Continue the mailing-list reply below about prefetching with asynchronous IO from the point where it stops.

- [Page excerpt]
════════

Re: Extended Prefetching using Asynchronous IO - proposal and patch

From: John Lumby <johnlumby(at)hotmail(dot)com>
To: Tom Lane <tgl(at)sss(dot)pgh(dot)pa(dot)us>, Claudio Freire <klaussfreire(at)gmail(dot)com>, pgsql hackers <pgsql-hackers(at)postgresql(dot)org>
Cc: Heikki Linnakangas <hlinnakangas(at)vmware(dot)com>
Subject: Re: Extended Prefetching using Asynchronous IO - proposal and patch
Date: 2014-05-29 22:11:26
Message-ID: BAY175-W432649F7090F849C2871BAA3240@phx.gbl
Views: Raw Message | Whole Thread | Download mbox | Resend email
Thread:
Lists: pgsql-general pgsql-hackers

> From: tgl(at)sss(dot)pgh(dot)pa(dot)us
> To: klaussfreire(at)gmail(dot)com
> CC: hlinnakangas(at)vmware(dot)com; johnlumby(at)hotmail(dot)com; pgsql-hackers(at)postgresql(dot)org
> Subject: Re: [HACKERS] Extended Prefetching using Asynchronous IO - proposal and patch
> Date: Thu, 29 May 2014 17:56:57 -0400
>
> Claudio Freire <klaussfreire(at)gmail(dot)com> writes:
> > On Thu, May 29, 2014 at 6:43 PM, Claudio Freire <klaussfreire(at)gmail(dot)com> wrote:
> >> On Thu, May 29, 2014 at 6:19 PM, Tom Lane <tgl(at)sss(dot)pgh(dot)pa(dot)us> wrote:
> >>> "ampeeknexttuple"? That's a bit scary. It would certainly be unsafe
> >>> for non-MVCC snapshots (read about vacuum vs indexscan interlocks in
> >>> nbtree/README).
>
> >> It's not really the tuple, just the tid
>
> > And, furthermore, it's used only to do prefetching, so even if the tid
> > was invalid when the tuple needs to be accessed, it wouldn't matter,
> > because the indexam wouldn't use the result of ampeeknexttuple to do
> > anything at that time.
>
> Nonetheless, getting the next tid out of the index may involve stepping
> to the next index page, at which point you've lost your interlock

I think we are ok as peeknexttuple (yes bad name, sorry, can change it ...

════════

- [Supplied material]
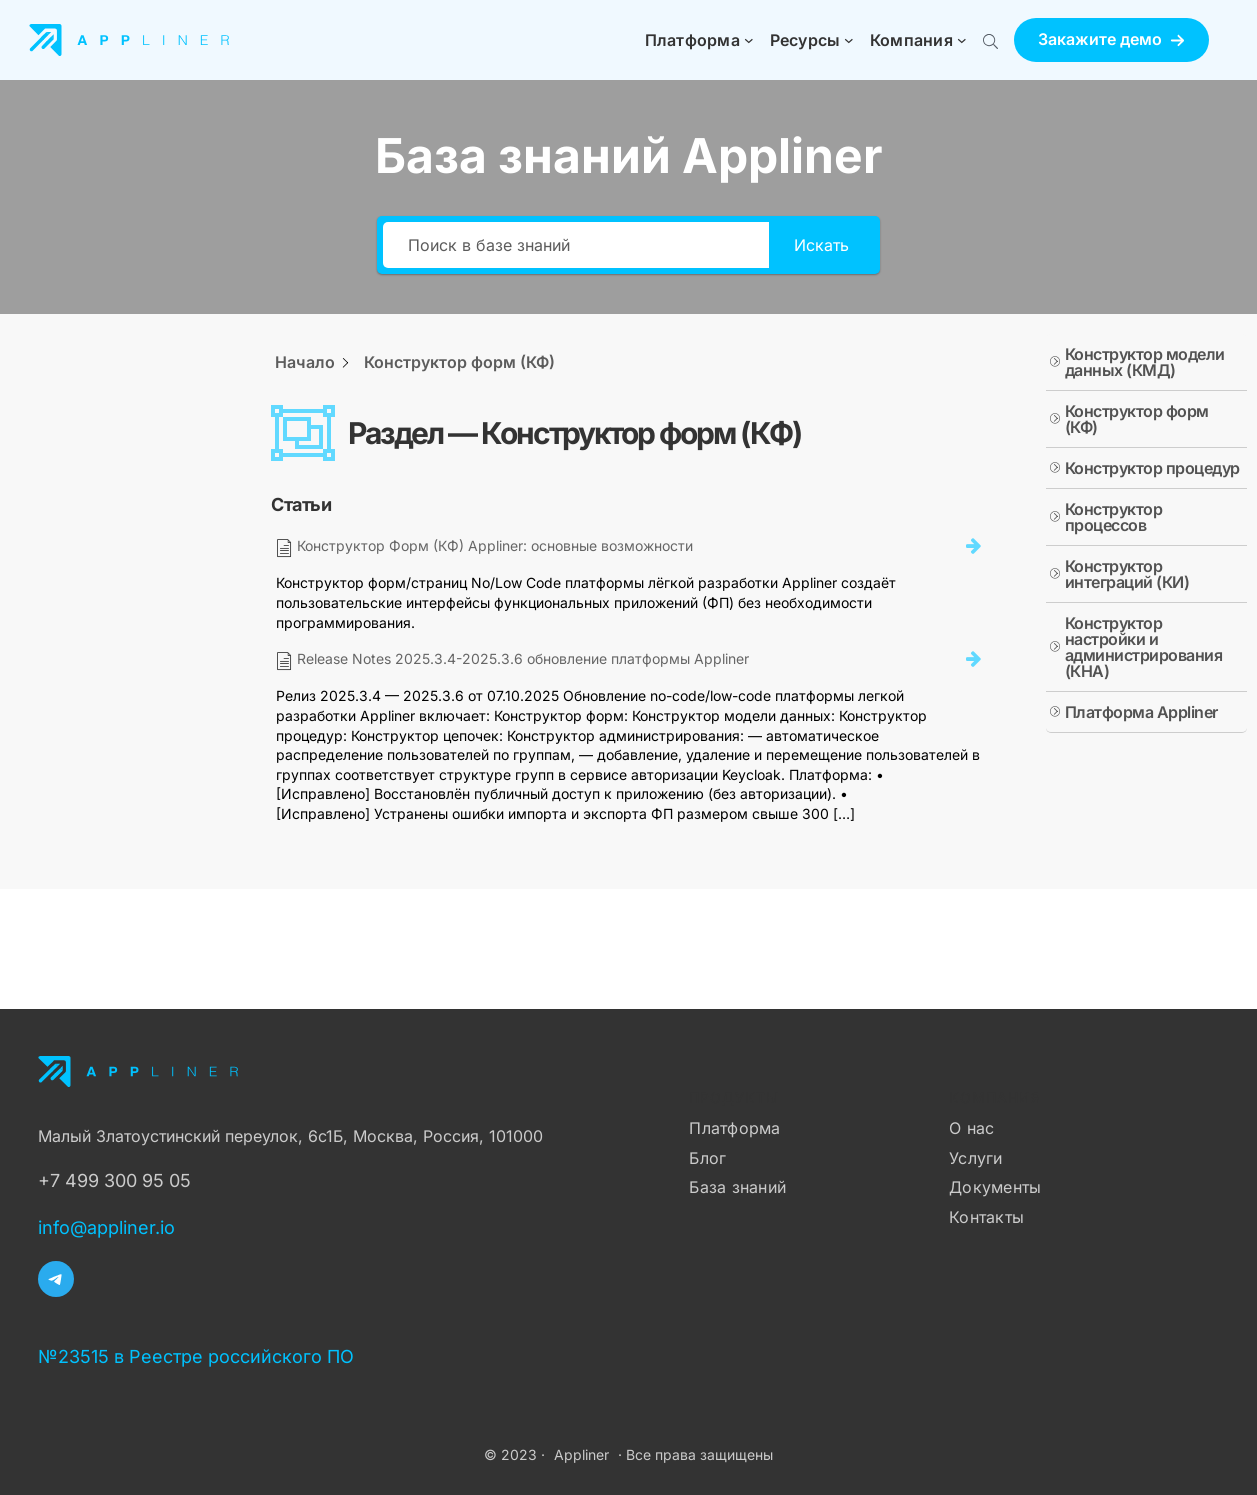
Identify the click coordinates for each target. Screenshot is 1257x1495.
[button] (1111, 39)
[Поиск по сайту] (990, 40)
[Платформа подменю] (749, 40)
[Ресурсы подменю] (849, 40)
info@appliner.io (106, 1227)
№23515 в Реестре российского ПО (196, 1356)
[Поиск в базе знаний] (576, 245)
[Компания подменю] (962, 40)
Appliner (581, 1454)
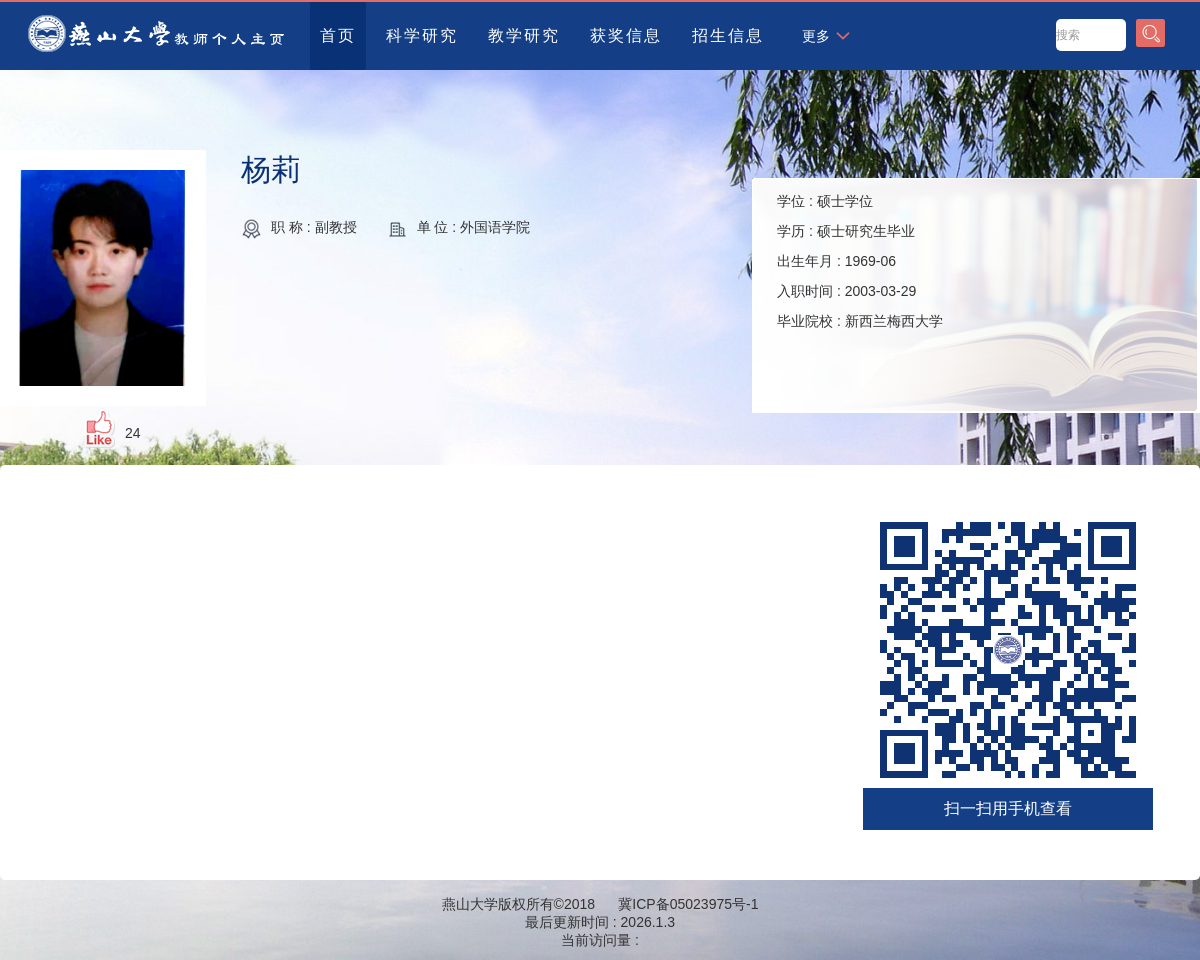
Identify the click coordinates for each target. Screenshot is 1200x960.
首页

════════

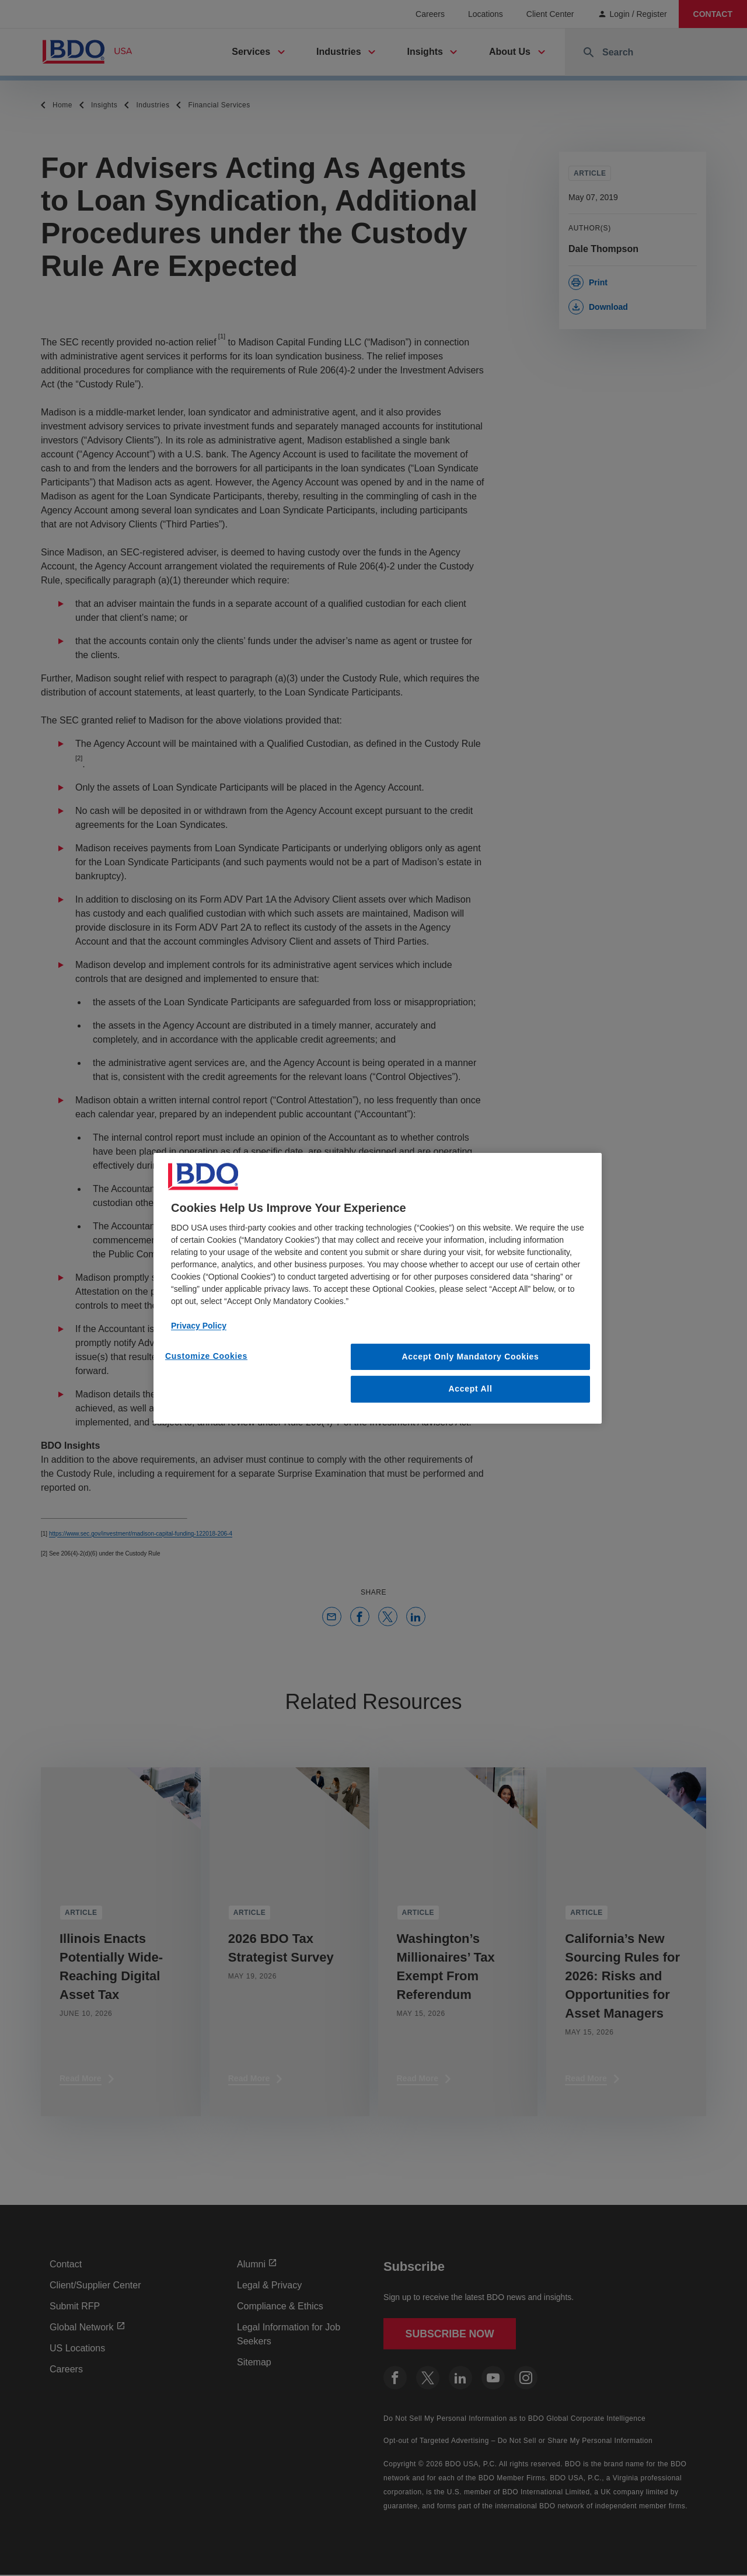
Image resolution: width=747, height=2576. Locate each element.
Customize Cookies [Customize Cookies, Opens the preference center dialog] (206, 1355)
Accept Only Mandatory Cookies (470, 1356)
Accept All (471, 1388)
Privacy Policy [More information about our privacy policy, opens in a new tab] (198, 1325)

════════

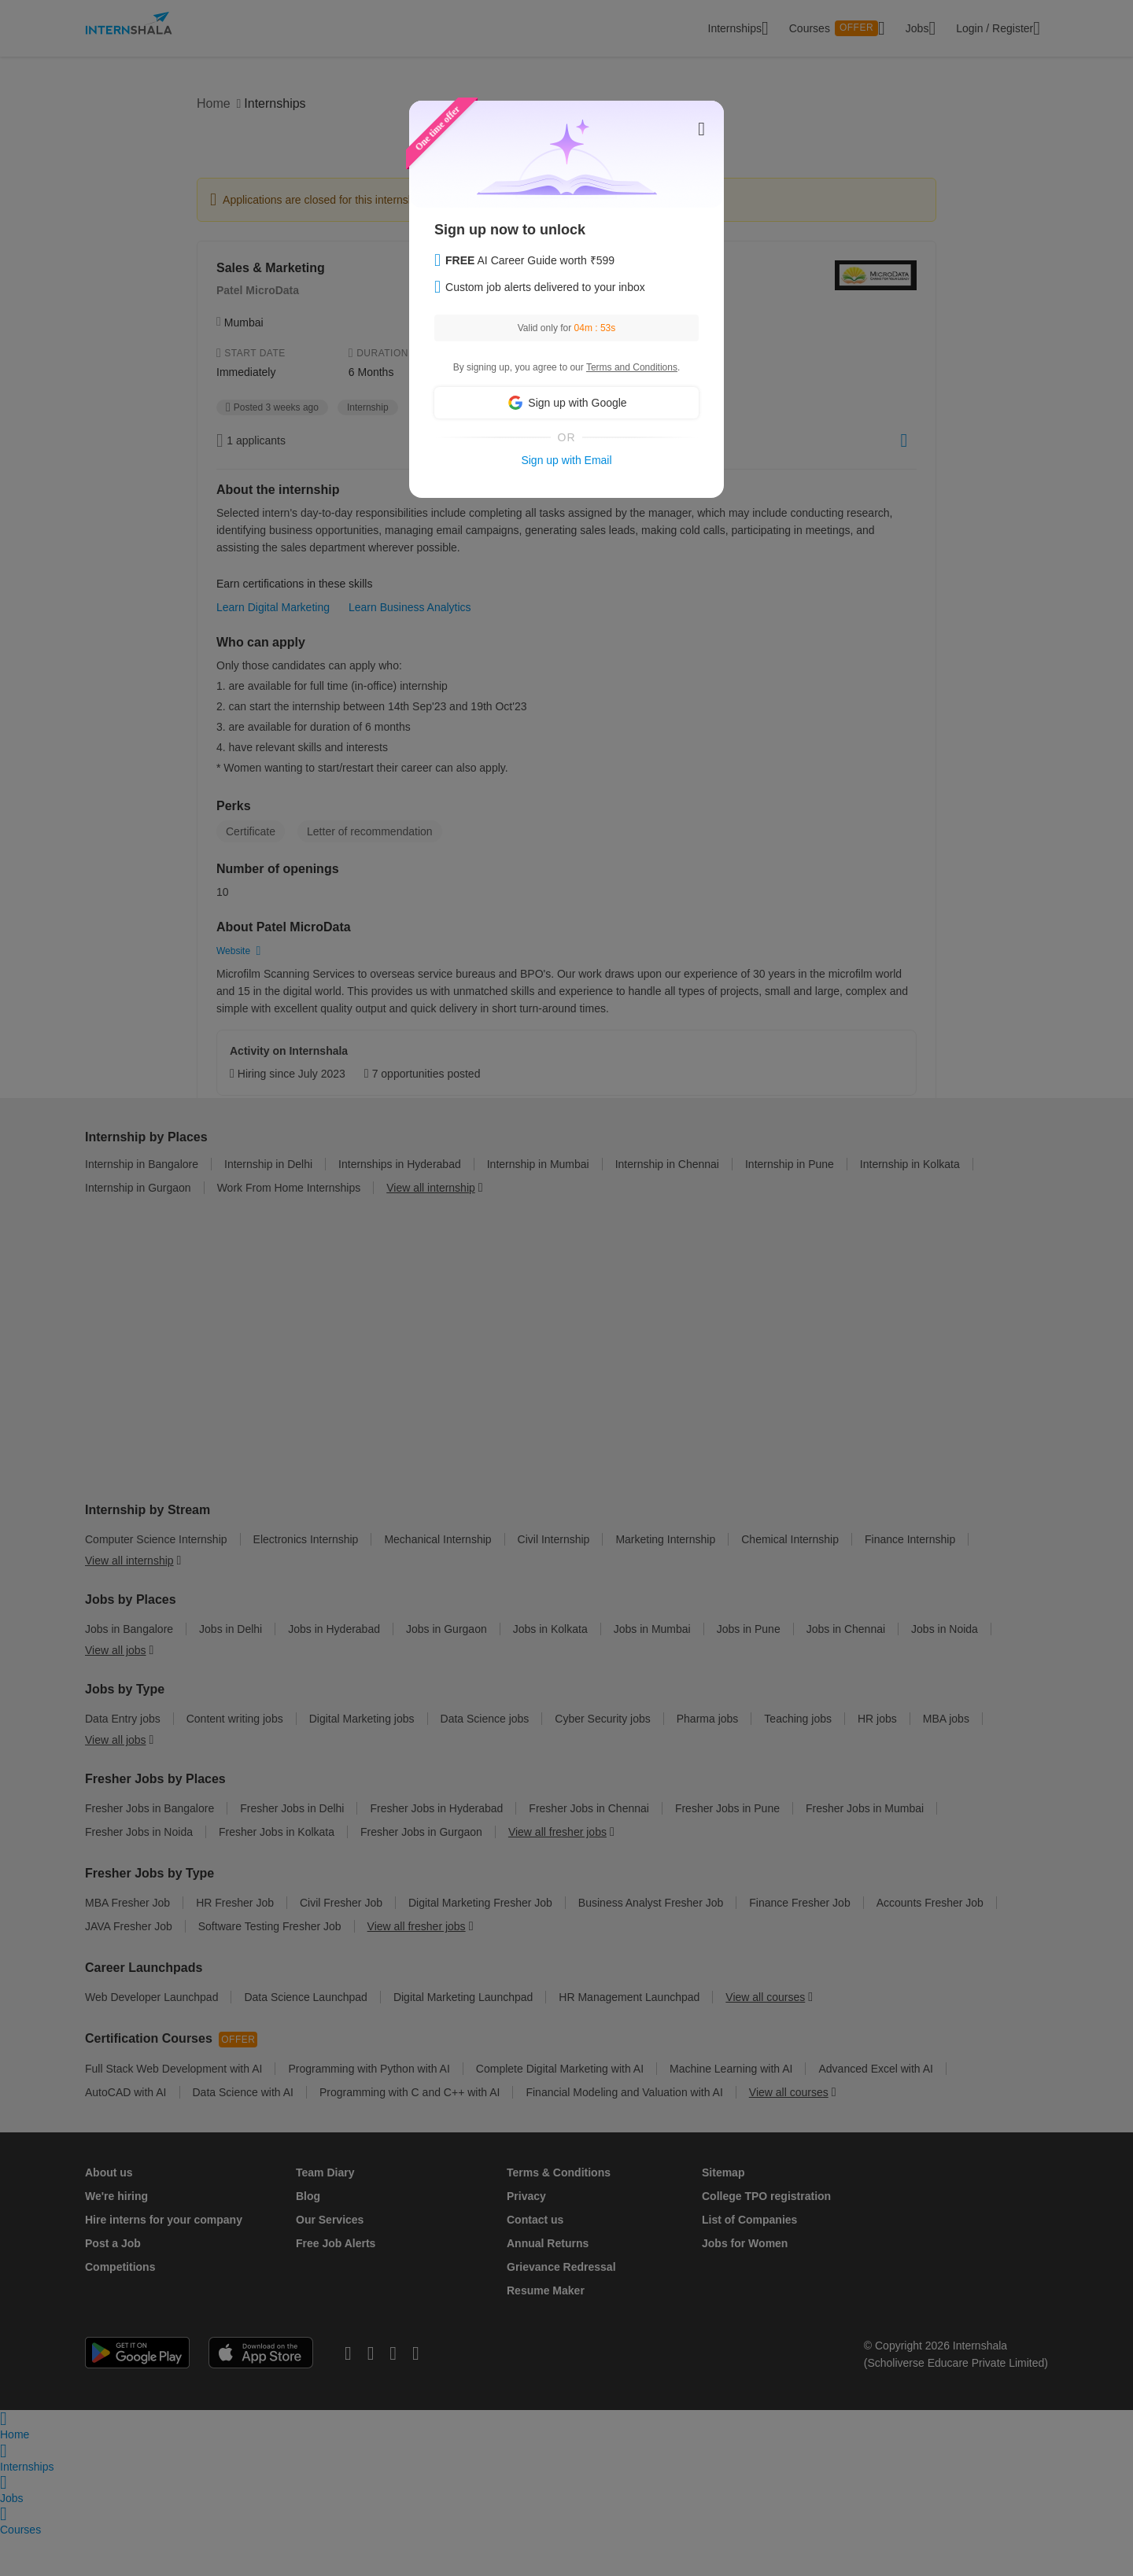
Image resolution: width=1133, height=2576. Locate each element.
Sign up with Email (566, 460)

════════

- [Expected answer]
never advances to another page :

* btpeeknexttuple() -- peek at the next tuple different from any blocknum in pfch_list

* without reading a new index page

* and without causing any side-effects such as altering values in control blocks

* if found, store blocknum in next element of pfch_list

> guaranteeing that the *previous* tid will still mean something by the time
> you arrive at its heap page. I presume that the ampeeknexttuple call is
> issued before trying to visit the heap (otherwise you're not actually
> getting much I/O overlap), so I think there's a real risk here.
>
> Having said that, it's probably OK as long as this mode is only invoked
> for user queries (with MVCC snapshots) and not for system indexscans.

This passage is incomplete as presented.